Repeat the material below word for word.

>> START

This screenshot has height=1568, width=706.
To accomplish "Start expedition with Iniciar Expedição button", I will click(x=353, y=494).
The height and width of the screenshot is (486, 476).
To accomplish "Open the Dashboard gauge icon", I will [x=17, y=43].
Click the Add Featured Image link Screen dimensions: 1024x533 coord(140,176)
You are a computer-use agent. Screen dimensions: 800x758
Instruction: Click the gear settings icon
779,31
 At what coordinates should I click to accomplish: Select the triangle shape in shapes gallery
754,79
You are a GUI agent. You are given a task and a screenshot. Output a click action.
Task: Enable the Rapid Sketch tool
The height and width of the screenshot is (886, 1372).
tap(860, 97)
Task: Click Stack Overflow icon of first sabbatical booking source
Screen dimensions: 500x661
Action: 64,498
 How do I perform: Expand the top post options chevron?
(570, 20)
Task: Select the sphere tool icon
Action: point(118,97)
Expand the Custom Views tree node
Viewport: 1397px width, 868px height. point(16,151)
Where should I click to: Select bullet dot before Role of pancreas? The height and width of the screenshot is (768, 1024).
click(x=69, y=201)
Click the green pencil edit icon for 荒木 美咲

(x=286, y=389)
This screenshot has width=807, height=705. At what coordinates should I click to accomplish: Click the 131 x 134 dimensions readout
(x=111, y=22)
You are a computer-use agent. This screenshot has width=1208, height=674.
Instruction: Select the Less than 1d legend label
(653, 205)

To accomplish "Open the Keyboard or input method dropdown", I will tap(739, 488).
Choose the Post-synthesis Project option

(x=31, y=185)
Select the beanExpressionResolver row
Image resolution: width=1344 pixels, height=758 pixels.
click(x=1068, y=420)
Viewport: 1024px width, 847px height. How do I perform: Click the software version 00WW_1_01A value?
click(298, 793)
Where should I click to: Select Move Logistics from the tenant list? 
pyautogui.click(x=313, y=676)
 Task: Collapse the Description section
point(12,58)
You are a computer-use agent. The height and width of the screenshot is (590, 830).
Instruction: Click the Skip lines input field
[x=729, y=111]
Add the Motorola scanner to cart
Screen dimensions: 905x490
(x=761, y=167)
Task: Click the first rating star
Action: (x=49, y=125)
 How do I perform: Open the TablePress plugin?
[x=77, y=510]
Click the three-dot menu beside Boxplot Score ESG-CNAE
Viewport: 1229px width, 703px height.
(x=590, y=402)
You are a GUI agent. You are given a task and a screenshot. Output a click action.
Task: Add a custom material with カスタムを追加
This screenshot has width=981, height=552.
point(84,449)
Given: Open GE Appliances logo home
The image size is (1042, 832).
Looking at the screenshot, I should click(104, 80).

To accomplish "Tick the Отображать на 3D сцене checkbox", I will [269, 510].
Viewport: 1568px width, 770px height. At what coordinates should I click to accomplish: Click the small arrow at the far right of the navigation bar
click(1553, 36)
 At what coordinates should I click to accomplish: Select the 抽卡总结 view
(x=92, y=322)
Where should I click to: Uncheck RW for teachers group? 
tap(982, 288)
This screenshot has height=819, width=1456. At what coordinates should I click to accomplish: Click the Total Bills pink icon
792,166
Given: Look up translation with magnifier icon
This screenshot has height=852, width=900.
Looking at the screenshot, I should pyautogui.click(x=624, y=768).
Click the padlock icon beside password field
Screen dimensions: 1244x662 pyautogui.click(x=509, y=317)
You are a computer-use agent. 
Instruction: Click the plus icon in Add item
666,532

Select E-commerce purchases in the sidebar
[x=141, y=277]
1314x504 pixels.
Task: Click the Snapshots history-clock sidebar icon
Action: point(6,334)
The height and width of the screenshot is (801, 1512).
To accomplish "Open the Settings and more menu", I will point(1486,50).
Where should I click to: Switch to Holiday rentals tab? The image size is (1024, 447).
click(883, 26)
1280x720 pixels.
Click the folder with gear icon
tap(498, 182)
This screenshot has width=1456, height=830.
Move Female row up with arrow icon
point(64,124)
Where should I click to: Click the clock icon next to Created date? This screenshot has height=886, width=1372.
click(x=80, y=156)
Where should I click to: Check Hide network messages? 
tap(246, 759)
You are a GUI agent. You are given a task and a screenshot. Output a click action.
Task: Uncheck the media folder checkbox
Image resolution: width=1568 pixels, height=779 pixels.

>> END

• [Worked solution]:
This screenshot has height=1568, width=706.
To accomplish "Start expedition with Iniciar Expedição button", I will click(x=353, y=494).
The height and width of the screenshot is (486, 476).
To accomplish "Open the Dashboard gauge icon", I will [x=17, y=43].
Click the Add Featured Image link Screen dimensions: 1024x533 coord(140,176)
You are a computer-use agent. Screen dimensions: 800x758
Instruction: Click the gear settings icon
779,31
 At what coordinates should I click to accomplish: Select the triangle shape in shapes gallery
754,79
You are a GUI agent. You are given a task and a screenshot. Output a click action.
Task: Enable the Rapid Sketch tool
The height and width of the screenshot is (886, 1372).
tap(860, 97)
Task: Click Stack Overflow icon of first sabbatical booking source
Screen dimensions: 500x661
Action: 64,498
 How do I perform: Expand the top post options chevron?
(570, 20)
Task: Select the sphere tool icon
Action: point(118,97)
Expand the Custom Views tree node
Viewport: 1397px width, 868px height. point(16,151)
Where should I click to: Select bullet dot before Role of pancreas? The height and width of the screenshot is (768, 1024).
click(x=69, y=201)
Click the green pencil edit icon for 荒木 美咲

(x=286, y=389)
This screenshot has width=807, height=705. At what coordinates should I click to accomplish: Click the 131 x 134 dimensions readout
(x=111, y=22)
You are a computer-use agent. This screenshot has width=1208, height=674.
Instruction: Select the Less than 1d legend label
(653, 205)

To accomplish "Open the Keyboard or input method dropdown", I will tap(739, 488).
Choose the Post-synthesis Project option

(x=31, y=185)
Select the beanExpressionResolver row
Image resolution: width=1344 pixels, height=758 pixels.
click(x=1068, y=420)
Viewport: 1024px width, 847px height. How do I perform: Click the software version 00WW_1_01A value?
click(298, 793)
Where should I click to: Select Move Logistics from the tenant list? 
pyautogui.click(x=313, y=676)
 Task: Collapse the Description section
point(12,58)
You are a computer-use agent. The height and width of the screenshot is (590, 830).
Instruction: Click the Skip lines input field
[x=729, y=111]
Add the Motorola scanner to cart
Screen dimensions: 905x490
(x=761, y=167)
Task: Click the first rating star
Action: (x=49, y=125)
 How do I perform: Open the TablePress plugin?
[x=77, y=510]
Click the three-dot menu beside Boxplot Score ESG-CNAE
Viewport: 1229px width, 703px height.
(x=590, y=402)
You are a GUI agent. You are given a task and a screenshot. Output a click action.
Task: Add a custom material with カスタムを追加
This screenshot has width=981, height=552.
point(84,449)
Given: Open GE Appliances logo home
The image size is (1042, 832).
Looking at the screenshot, I should click(104, 80).

To accomplish "Tick the Отображать на 3D сцене checkbox", I will [269, 510].
Viewport: 1568px width, 770px height. At what coordinates should I click to accomplish: Click the small arrow at the far right of the navigation bar
click(1553, 36)
 At what coordinates should I click to accomplish: Select the 抽卡总结 view
(x=92, y=322)
Where should I click to: Uncheck RW for teachers group? 
tap(982, 288)
This screenshot has height=819, width=1456. At what coordinates should I click to accomplish: Click the Total Bills pink icon
792,166
Given: Look up translation with magnifier icon
This screenshot has height=852, width=900.
Looking at the screenshot, I should pyautogui.click(x=624, y=768).
Click the padlock icon beside password field
Screen dimensions: 1244x662 pyautogui.click(x=509, y=317)
You are a computer-use agent. 
Instruction: Click the plus icon in Add item
666,532

Select E-commerce purchases in the sidebar
[x=141, y=277]
1314x504 pixels.
Task: Click the Snapshots history-clock sidebar icon
Action: point(6,334)
The height and width of the screenshot is (801, 1512).
To accomplish "Open the Settings and more menu", I will point(1486,50).
Where should I click to: Switch to Holiday rentals tab? The image size is (1024, 447).
click(883, 26)
1280x720 pixels.
Click the folder with gear icon
tap(498, 182)
This screenshot has width=1456, height=830.
Move Female row up with arrow icon
point(64,124)
Where should I click to: Click the clock icon next to Created date? This screenshot has height=886, width=1372.
click(x=80, y=156)
Where should I click to: Check Hide network messages? 
tap(246, 759)
You are a GUI agent. You are given a task and a screenshot. Output a click action.
Task: Uncheck the media folder checkbox
Image resolution: width=1568 pixels, height=779 pixels.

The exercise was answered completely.